Thursday, 21 March 2013

Obama in Palestine


The Guardian home


Obama wins few friends on flying stop to West Bank

US president's visit lasted little more than four hours, most of it spent inside heavily-guarded presidential compound





  • Matthew Kalman in Ramallah
  • The Guardian, Thursday 21 March 2013
President Barack Obama visit to West Bank, Palestinian Territories - 21 Mar 2013
Palestinian president Mahmoud Abbas and US president Barack Obama in Ramallah Photograph: ZUMA / Rex Features
In Jerusalem the streets were decorated with Stars and Stripes for the visit of Barack Obama. Officials even created an official logo for the visit and plastered it across advertising hoardings.
In Ramallah it is a rather different story.
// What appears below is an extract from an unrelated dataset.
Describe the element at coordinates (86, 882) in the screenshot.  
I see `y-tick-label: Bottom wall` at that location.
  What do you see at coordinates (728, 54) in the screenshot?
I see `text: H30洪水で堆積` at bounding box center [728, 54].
The only billboards to mark the US president's trip to what is in effect the capital of the Palestinian Authority in the West Bank were dozens of posters put up by protesters along the main road from Jerusalem, which read: "Obama: don't bring your smart phone to Ramallah – you won't have mobile access to the internet – we have no 3G in Palestine." They had been painted over, apparently by security officials.
While Obama's speeches in Israel have been peppered with endearing Hebrew phrases, he has said only one word publicly in Arabic: "Marhaba" (hello).
The US president landed in Ramallah to the strain of a military band, but his visit was short, lasting little more than four hours, most of them spent inside the heavily guarded Mukata presidential compound talking to the Palestinian president, Mahmoud Abbas.
Obama briefly inspected an honour guard before beginning two hours of talks with Abbas followed by lunch. After a press conference, Obama ventured out to a youth centre to see a group of young people who had built robots using Lego and had come second in an international competition, before he headed back to Jerusalem.
Flying in and out on the presidential helicopter Marine One, Obama could not see a group of about 300 protesters who had gathered a few hundred metres from the Mukata chanting anti-American slogans that accused the US of war crimes.
Central Ramallah and nearby Al-Bireh were in effect placed under curfew until Obama's departure. The area around Abbas's compound and the youth centre, and the roads between them, were cordoned off by armed police who set up roadblocks and turned away all traffic. There were no crowds of cheering scouts or flag-waving children – just a slightly ominous calm that seemed to presage a political storm.
Inside the Mukata, the atmosphere was barely more cordial. Palestinian leaders had hoped for a gesture of friendship from Obama to compensate for his back-slapping banter with Netanyahu the night before, whom he called by his nickname "Bibi" 10 times in half an hour.
Instead, Obama berated Abbas for insisting on a freeze on new settlements as a precondition to re-starting peace talks, calling them merely "an irritant".
Abbas, whose trademark scowl seemed particularly intense, looked shocked.
"We require the Israeli government to stop settlements to discuss our issues," he shot back. "It's not only our perspective that settlements are illegal. The UN security council has issued more than 13 resolutions condemning settlements and calling on Israel to remove them."
Nor were the Palestinians impressed by Obama's repeated reference to Israel as a "Jewish state", and his tendency to dwell on Israeli security concerns.
"How would President Obama feel if the US became a 'white Protestant' country? Just like Palestinians in Israel feel with 'Jewish Israel'," said PLO official Xavier Abu Eid. He said Obama was "giving a lesson about fears of an occupying power while visiting a colonised and occupied people".
Obama will pay another brief visit to Palestinian territory on Friday when he tours Bethlehem before departing for Jordan. Many people in the West Bank might be left wondering why he came at all.